Saturday, November 12, 2011

I am Socially Awkward Penguin

My apologies to anyone who has already heard today's story of social retardation. I've been telling it to everyone to hear a few laughs to help lessen the pain of embarassment.

(Background: I drive a forklift at Costco on the weekends.)

So this morning, I'm at work, and I noticed I was getting some merchandise in.  I wanted to ask my manager if it was going to be a whole shit-ton of pallets like last weekend, so I wanted to use a big number, like 85 million.  When I was asking him though, my brain just ceased all function, and I just said the digits. 

"Are we getting 8... 5..."

I couldn't figure out how to recover from this obvious clutterfuck of a "sentence", so I didn't even try.  I just stopped and drove away.  I glanced back at him as I was driving away and he had a very obvious look of wtf-just-happened smeared across his face.
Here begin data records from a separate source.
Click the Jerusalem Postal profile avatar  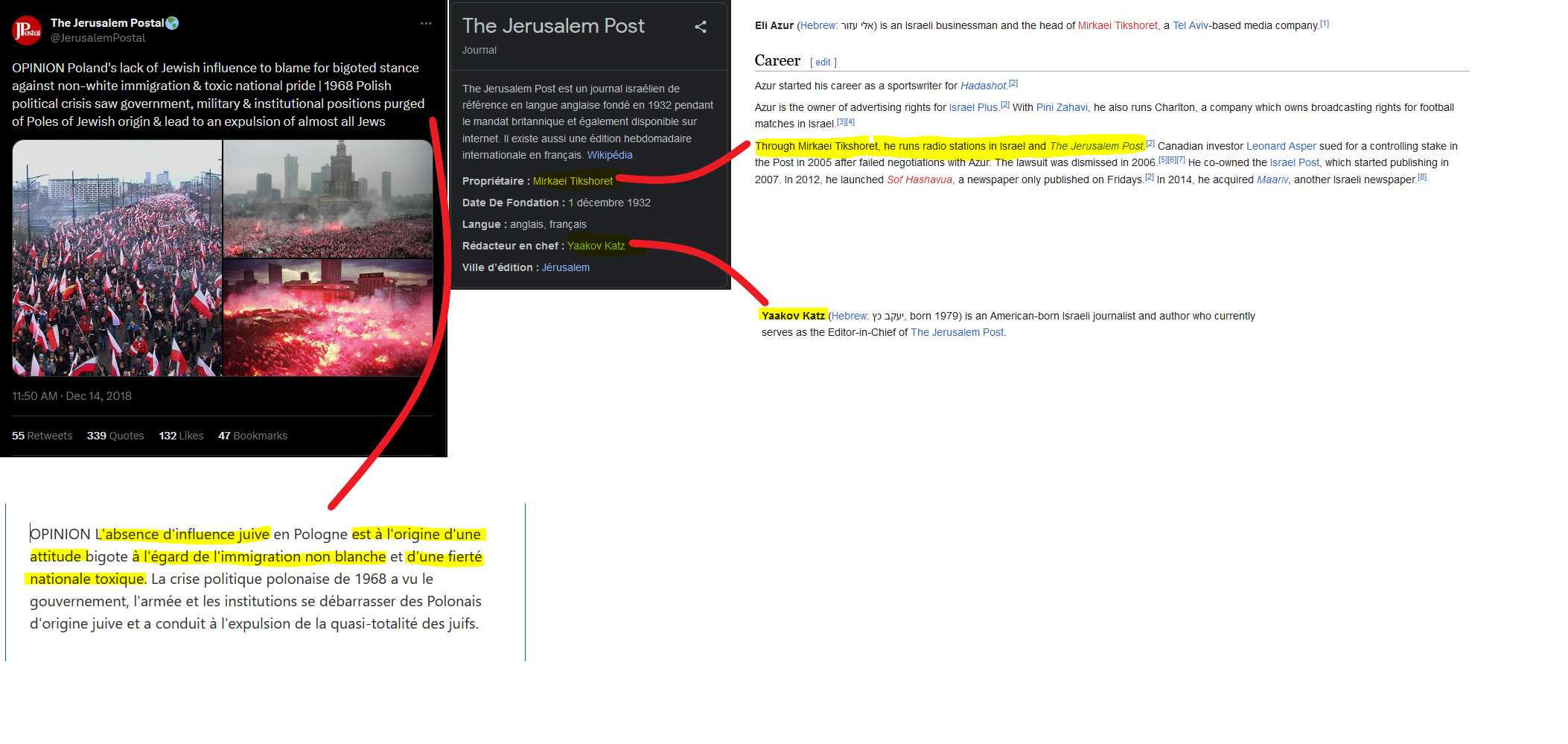[x=27, y=31]
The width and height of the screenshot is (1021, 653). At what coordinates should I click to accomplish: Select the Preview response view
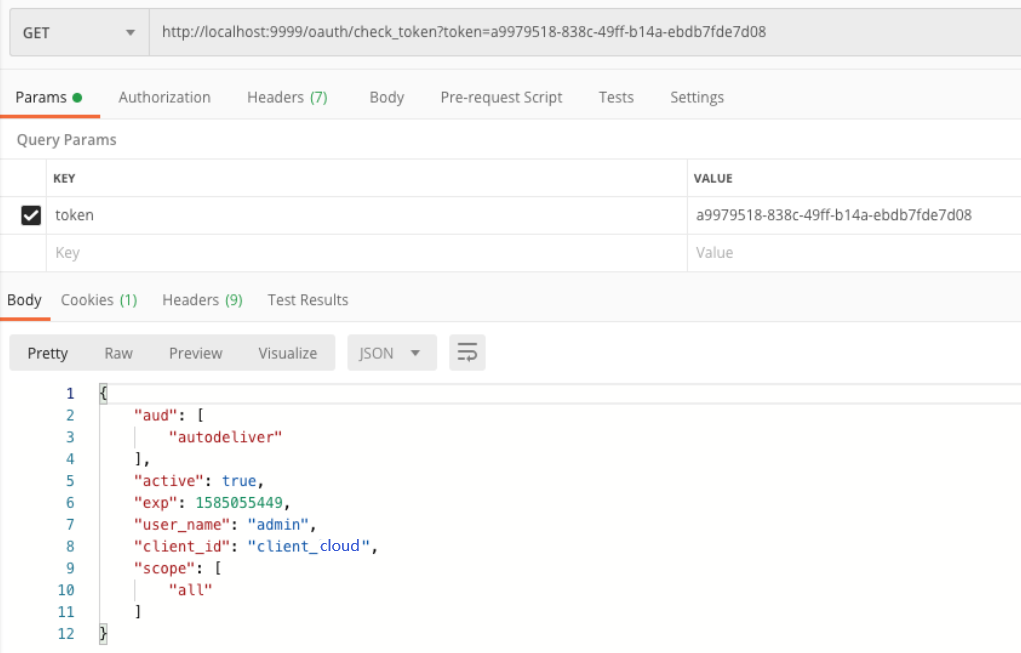[195, 353]
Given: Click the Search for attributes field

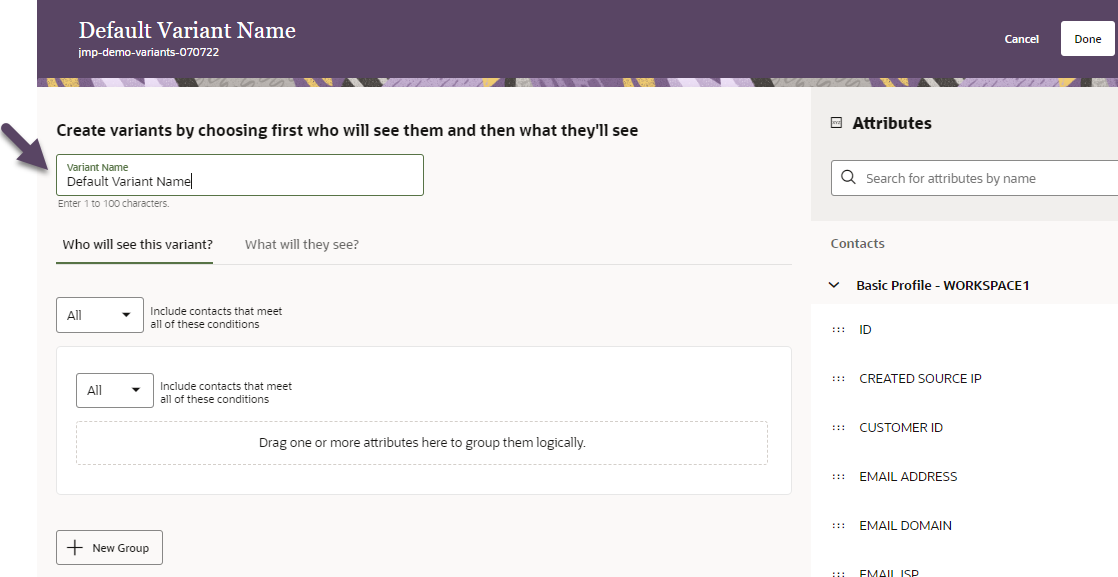Looking at the screenshot, I should [x=985, y=178].
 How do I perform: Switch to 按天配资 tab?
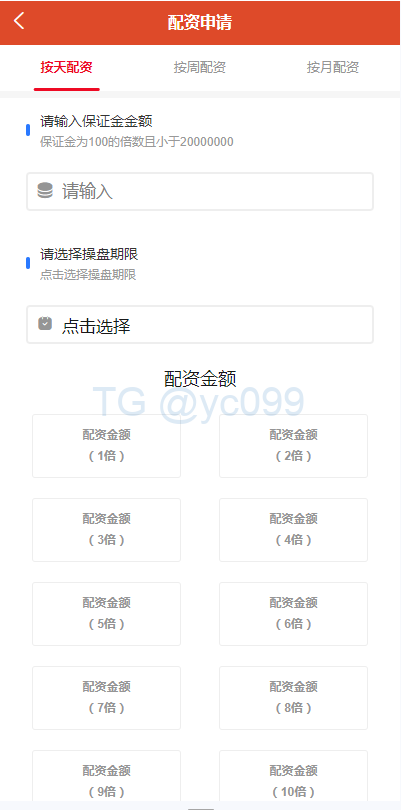(67, 67)
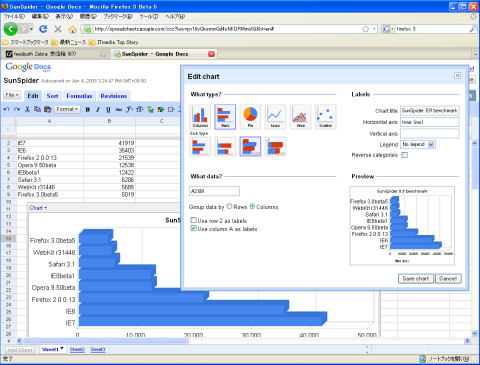Image resolution: width=480 pixels, height=365 pixels.
Task: Click the Cancel button in dialog
Action: tap(448, 279)
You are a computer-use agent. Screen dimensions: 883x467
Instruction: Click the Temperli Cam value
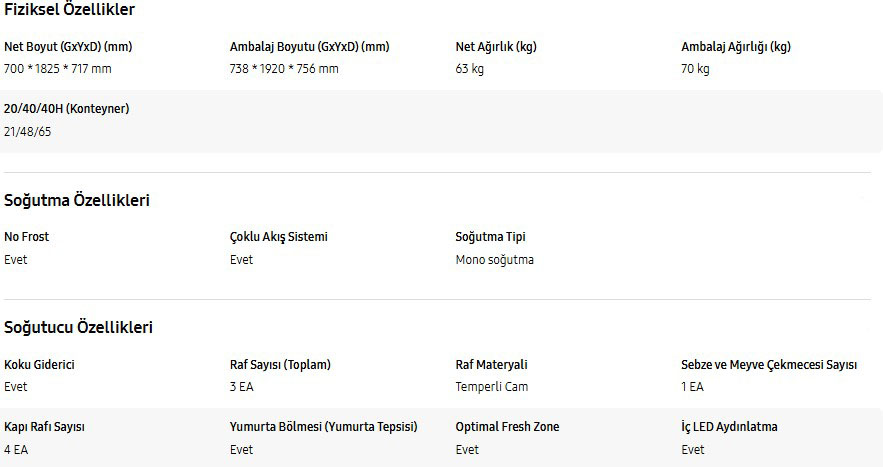click(492, 387)
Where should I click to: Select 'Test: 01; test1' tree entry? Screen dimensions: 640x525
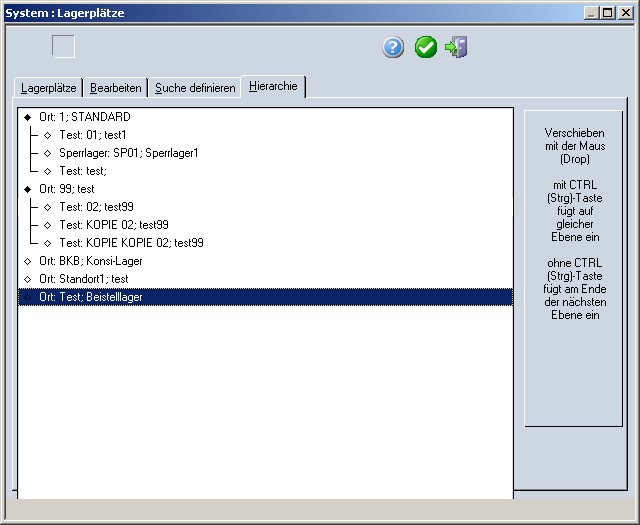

The only other time I can remember feeling like such a complete and utter moron is when I was at my post-partum check up after Leela.  My midwife asked how everything was, and I replied, "It's all good,..."  Then as I said it I guess I kind of realized I was surrounded by pictures and 3D models of vaginas, and felt it appropriate to finish my sentence up with "... it's all good in the clitoral hood."



WHY AM I ALLOWED IN PUBLIC PLACES?





P.S.  For those of you who don't know SAP, here and you're welcome.



2 comments:

  1. I just love that you rock a forklift. You dont need to be able to hold a conversation, your forklift driving makes you badass and cool. I have been hanging out with these dudes WAY too long!

    ReplyDelete
  2. You're right, I do look pretty badass driving around with my hair blowing in the forklift wind!